Social Media: To Shun or Not to Shun?
story | William Hoo, Contributing Reporter
photo | Esther Koh, Contributing Photographer
When Julia Tatarynowicz ’22 was 14, she was tagged in a Facebook post by her friends that contained some explicit humour. Her family chanced upon it and Tatarynowicz was censured to such a degree that it has left a lasting fear of Facebook till this day; she has decided to keep her account deactivated. How, then, does Tatarynowicz manage to keep up with campus life and maintain a social life today?
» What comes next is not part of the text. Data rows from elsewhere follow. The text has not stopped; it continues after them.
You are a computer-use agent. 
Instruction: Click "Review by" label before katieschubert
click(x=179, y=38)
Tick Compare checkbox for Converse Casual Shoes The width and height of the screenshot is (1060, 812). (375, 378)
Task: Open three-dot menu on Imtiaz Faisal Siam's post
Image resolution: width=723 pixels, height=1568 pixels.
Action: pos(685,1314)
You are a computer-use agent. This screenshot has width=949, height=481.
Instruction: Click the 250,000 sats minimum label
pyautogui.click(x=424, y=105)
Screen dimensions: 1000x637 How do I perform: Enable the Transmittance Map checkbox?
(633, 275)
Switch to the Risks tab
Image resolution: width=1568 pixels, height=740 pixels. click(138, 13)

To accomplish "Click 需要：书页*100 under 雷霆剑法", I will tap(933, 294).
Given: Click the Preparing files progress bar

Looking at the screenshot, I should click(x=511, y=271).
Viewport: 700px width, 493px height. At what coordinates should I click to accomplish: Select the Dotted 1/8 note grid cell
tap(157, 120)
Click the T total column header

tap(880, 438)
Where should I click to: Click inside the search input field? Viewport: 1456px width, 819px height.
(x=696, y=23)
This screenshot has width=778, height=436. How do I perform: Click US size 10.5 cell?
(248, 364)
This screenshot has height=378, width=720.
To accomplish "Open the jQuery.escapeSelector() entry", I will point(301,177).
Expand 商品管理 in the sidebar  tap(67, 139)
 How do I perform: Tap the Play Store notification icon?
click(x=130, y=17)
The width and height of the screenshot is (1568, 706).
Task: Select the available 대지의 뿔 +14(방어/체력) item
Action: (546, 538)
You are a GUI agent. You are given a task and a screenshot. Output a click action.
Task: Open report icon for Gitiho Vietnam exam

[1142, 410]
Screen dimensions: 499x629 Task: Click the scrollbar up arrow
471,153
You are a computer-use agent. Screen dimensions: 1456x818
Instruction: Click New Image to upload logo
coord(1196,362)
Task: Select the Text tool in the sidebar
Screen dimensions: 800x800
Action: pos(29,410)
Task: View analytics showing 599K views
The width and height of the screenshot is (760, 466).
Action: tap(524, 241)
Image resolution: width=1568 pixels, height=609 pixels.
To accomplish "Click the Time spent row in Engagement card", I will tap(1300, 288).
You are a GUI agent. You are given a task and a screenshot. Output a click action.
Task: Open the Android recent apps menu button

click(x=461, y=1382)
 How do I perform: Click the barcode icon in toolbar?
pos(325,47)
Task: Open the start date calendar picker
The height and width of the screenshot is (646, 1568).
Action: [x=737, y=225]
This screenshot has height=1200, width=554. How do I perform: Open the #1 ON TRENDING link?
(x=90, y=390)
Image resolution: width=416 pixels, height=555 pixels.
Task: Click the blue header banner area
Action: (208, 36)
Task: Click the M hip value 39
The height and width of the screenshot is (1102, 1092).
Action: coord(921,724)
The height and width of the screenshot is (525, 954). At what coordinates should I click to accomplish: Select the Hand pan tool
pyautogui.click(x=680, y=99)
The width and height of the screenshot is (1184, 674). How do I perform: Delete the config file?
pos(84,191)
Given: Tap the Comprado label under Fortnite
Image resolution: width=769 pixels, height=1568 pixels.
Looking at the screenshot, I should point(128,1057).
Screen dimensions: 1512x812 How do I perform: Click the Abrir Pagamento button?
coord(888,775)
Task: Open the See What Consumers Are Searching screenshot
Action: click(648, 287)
This is an especially pertinent question in a college like Yale-NUS College, where the usage of social media on campus is extensive. Everything — from campus events and student organisations — is coordinated and promoted heavily through social media. There exists a whole plethora of Facebook groups that cater to niche groups within the Yale-NUS community where students get information on free food, how to drop out of modules, or to find out about their missing laundry. Even the Yale-NUS Library has set up an Instagram account to better engage with the student population.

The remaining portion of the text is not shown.